There is a secret green dale in the heart of the Pennines, nestled between the Kinder Plateau and Hope Valley. It is called Edale. Around three hundred people live there. In medieval times it was a royal cattle ranch where cows grew fat on its rich pastures. Nowadays it is popular with walkers, day trippers and mountain bikers.

There is a hostel in Edale called Champion House. I first went there twenty years ago with a school party. I returned on Wednesday with thirty six fourteen year olds and spent another three days indulging in "outdoor education".

Last night I was dog tired when I went to my little room at half past one in the morning, leaving the four other teachers to continue rabbiting whilst quaffing Sauvignon Blanc.
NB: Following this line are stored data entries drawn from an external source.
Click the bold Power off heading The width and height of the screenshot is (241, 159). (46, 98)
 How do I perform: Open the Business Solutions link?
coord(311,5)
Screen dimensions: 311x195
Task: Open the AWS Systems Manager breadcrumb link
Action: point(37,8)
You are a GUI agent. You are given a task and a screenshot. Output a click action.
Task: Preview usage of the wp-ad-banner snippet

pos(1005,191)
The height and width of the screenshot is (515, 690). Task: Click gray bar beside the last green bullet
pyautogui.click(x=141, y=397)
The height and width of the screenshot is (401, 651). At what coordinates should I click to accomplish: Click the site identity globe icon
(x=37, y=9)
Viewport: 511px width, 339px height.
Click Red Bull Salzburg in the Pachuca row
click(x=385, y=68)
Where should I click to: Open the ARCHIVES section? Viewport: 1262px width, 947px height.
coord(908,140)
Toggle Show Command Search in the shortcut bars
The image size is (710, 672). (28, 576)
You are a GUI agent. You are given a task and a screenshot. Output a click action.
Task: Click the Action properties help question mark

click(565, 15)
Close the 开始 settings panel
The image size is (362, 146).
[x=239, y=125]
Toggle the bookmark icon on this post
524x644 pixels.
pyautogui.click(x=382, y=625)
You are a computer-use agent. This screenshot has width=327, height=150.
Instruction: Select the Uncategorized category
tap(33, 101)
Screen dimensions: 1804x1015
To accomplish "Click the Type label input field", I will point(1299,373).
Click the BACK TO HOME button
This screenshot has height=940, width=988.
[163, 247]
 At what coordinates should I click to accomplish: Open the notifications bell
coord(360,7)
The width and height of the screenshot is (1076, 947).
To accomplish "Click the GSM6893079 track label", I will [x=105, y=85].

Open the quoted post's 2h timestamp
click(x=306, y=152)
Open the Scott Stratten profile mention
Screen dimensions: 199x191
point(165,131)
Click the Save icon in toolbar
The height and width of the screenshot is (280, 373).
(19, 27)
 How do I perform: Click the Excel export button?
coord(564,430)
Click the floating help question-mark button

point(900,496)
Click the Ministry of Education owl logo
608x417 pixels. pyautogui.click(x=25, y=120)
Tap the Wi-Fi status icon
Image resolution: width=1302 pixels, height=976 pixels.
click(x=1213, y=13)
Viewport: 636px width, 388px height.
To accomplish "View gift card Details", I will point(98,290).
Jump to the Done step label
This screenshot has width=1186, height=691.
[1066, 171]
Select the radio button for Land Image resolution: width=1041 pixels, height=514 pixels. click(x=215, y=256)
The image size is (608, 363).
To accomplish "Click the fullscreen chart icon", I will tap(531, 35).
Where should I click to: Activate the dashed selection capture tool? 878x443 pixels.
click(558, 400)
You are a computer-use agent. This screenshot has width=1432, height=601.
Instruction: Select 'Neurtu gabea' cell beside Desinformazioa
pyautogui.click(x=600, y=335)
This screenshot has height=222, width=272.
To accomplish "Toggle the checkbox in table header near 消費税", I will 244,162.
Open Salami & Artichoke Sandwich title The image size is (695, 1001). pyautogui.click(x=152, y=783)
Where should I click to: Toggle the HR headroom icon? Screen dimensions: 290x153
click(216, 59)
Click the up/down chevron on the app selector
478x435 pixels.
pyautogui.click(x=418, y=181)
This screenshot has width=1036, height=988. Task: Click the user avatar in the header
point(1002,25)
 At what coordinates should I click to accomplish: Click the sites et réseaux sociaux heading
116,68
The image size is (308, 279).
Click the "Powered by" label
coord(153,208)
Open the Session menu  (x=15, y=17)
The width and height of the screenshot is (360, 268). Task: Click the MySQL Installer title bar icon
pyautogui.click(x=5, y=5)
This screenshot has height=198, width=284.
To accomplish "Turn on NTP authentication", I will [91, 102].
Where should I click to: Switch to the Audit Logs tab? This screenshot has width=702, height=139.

I was the leader of the expedition so I was a bit peeved to discover that at three in the morning these selfsame "colleagues" had taken it into their heads to prowl round the perimeter of the hostel with a sweeping brush, giggling while they scraped it against the dorm windows and made ghostly noises in order to spook our young charges.

How embarraassing when Adrian - who is the local vicar and warden of Champion House told me that his sleep in the neighbouring vicarage had been disturbed by late night shenanigans. I couldn't bring myself to tell him that it wasn't the kids - it was the bloody staff! One of these late night rural revellers added to the original stupidity by putting frozen sausages in some of the kids' bags. When the "joke" was discovered, a gang of the fourteen year old victims grabbed their tormentor and covered his hair with shampoo. This chap is our wonderful and innovative new Head of Humanities - after a mere three years of teaching! Sorry to say it but he proved to me that he is little more than a kid himself. I am no sergeant major or killjoy. I wanted our urban youngsters to have a lovely time at the end of a long school year but disturbing them in the middle of the night and playing stupid practical jokes on them whilst inebriated was never meant to be part of it all.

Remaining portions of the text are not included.